Filming took place in the summer of 2003 in the Portland metropolitan area, beginning in June and completing in late August. Locations included Portland, Tualatin, Beaverton, Sherwood, Vernonia, and Tigard. The school sequences were shot at Tualatin High School in Tualatin. During filming, Swinton had her twin sons on set with her, and spent time in between filming at Trillium Lake, and Pucci celebrated his 18th birthday during filming. The final scene in which Justin runs through the New York University campus was shot in New York City, and is the only scene not shot in Oregon.

==Release==
===Critical response===
Review aggregator Rotten Tomatoes gives Thumbsucker a score of 70% based on 115 reviews, with an average rating of 7/10. The site's consensus is: "Though quirky coming-of-age themes are common in indie films, this one boasts a smart script and a great cast."
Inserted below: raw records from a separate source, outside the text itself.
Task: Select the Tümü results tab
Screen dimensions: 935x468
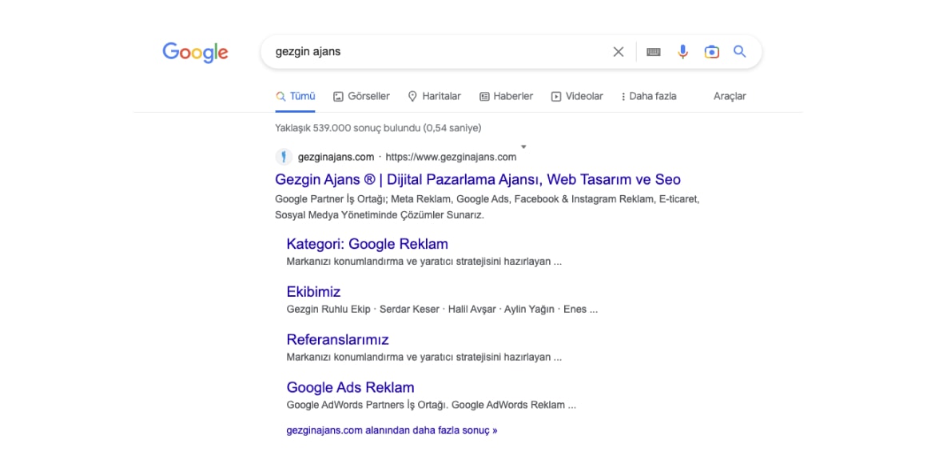Action: click(295, 96)
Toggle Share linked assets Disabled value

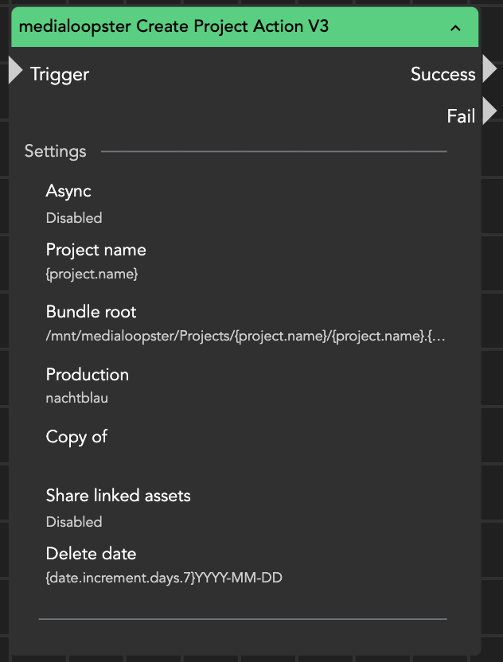point(74,522)
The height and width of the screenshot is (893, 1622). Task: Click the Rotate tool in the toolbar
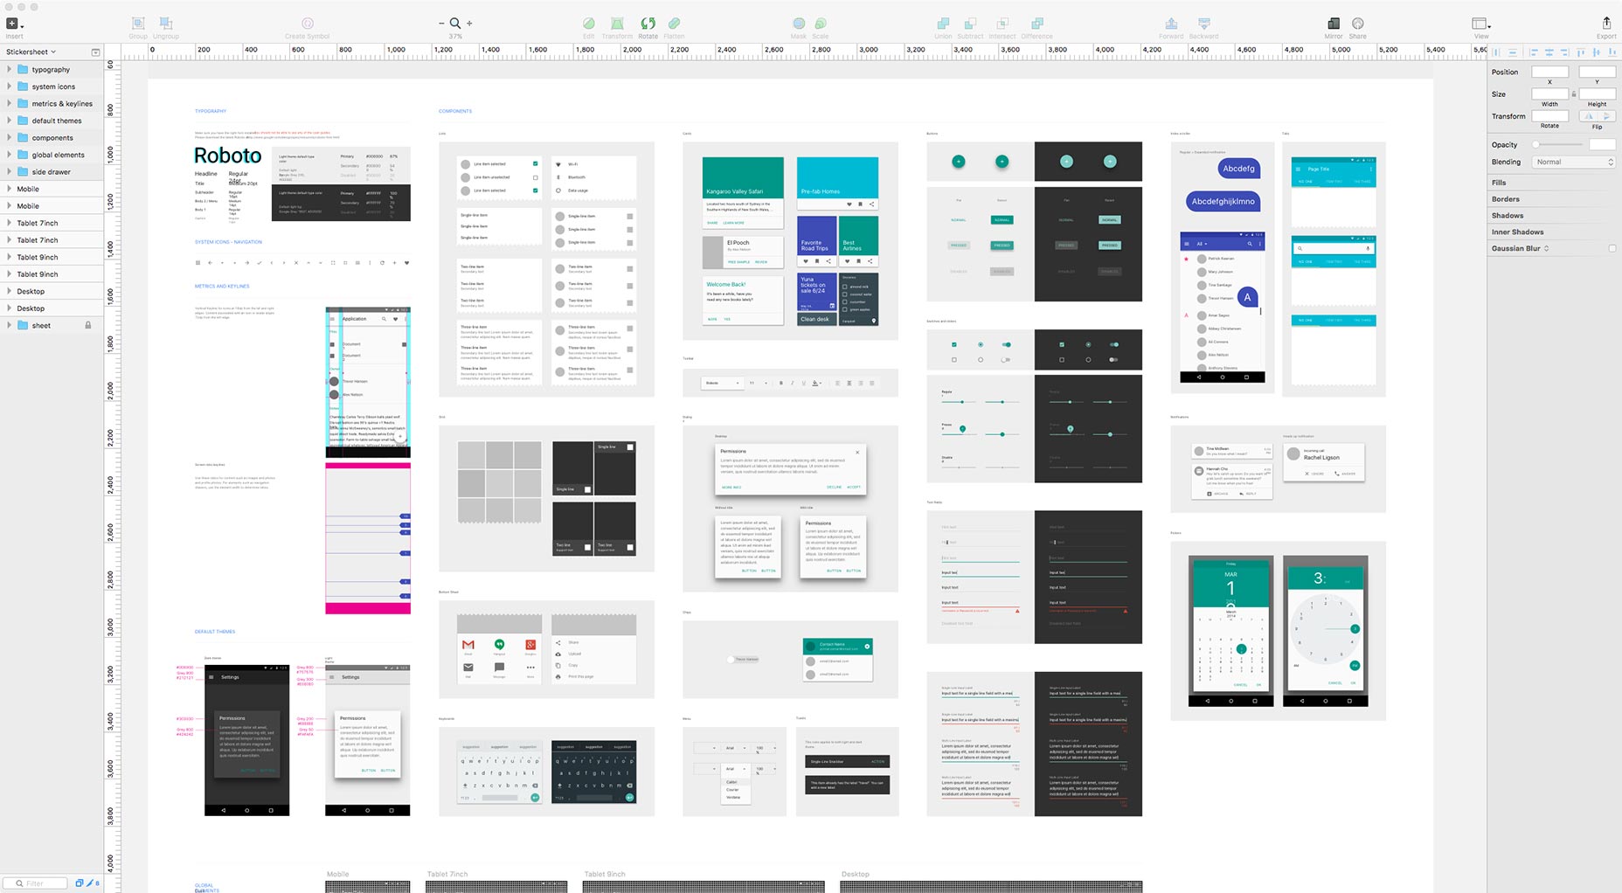pos(648,24)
Steven Rea of The Philadelphia Inquirer gave it three-and-a-half stars out of four, calling it a "quiet, quirky gem" and "terrific". Roger Ebert of the Chicago Sun-Times gave it three stars out of four, writing "I have focused on Justin, but really the movie is equally about the adult characters, who all seem to have lacked adequate parenting themselves. We talk about the tragedy of children giving birth to children; maybe that can happen at any age." New York Magazines Ken Tucker commented on the film's poignancy, writing: "One of the wonderful things about Thumbsucker is that, unlike so many movies in which a character changes to propel the plot forward, this one stops to follow up on the consequences of those changes."

A.O. Scott of The New York Times praised the performances in the film, adding that "Mills, who wrote and directed, keeps the film from slipping either into melodrama or facile satire, the two traps into which this genre is most apt to fall." Kevin Thomas of the Los Angeles Times was less laudatory of the film, noting: "Although the intellectual level of Thumbsucker is quite a few cuts above many teen angst movies and the film boasts several impressively nuanced portrayals as well, it is not sufficiently distinctive to stand wholly apart from the pack. Furthermore, its literary roots peek through rather too often in dialogue that might play well on the page but doesn't sound real when coming out of the mouths of actors."

==Soundtrack==

The soundtrack to the film was originally to consist of several cover songs performed by Elliott Smith, but he died before the project's completion. Tim DeLaughter and The Polyphonic Spree were then chosen to compose an original soundtrack after Mills attended one of their shows and was impressed. Three of Smith's songs remain on the soundtrack.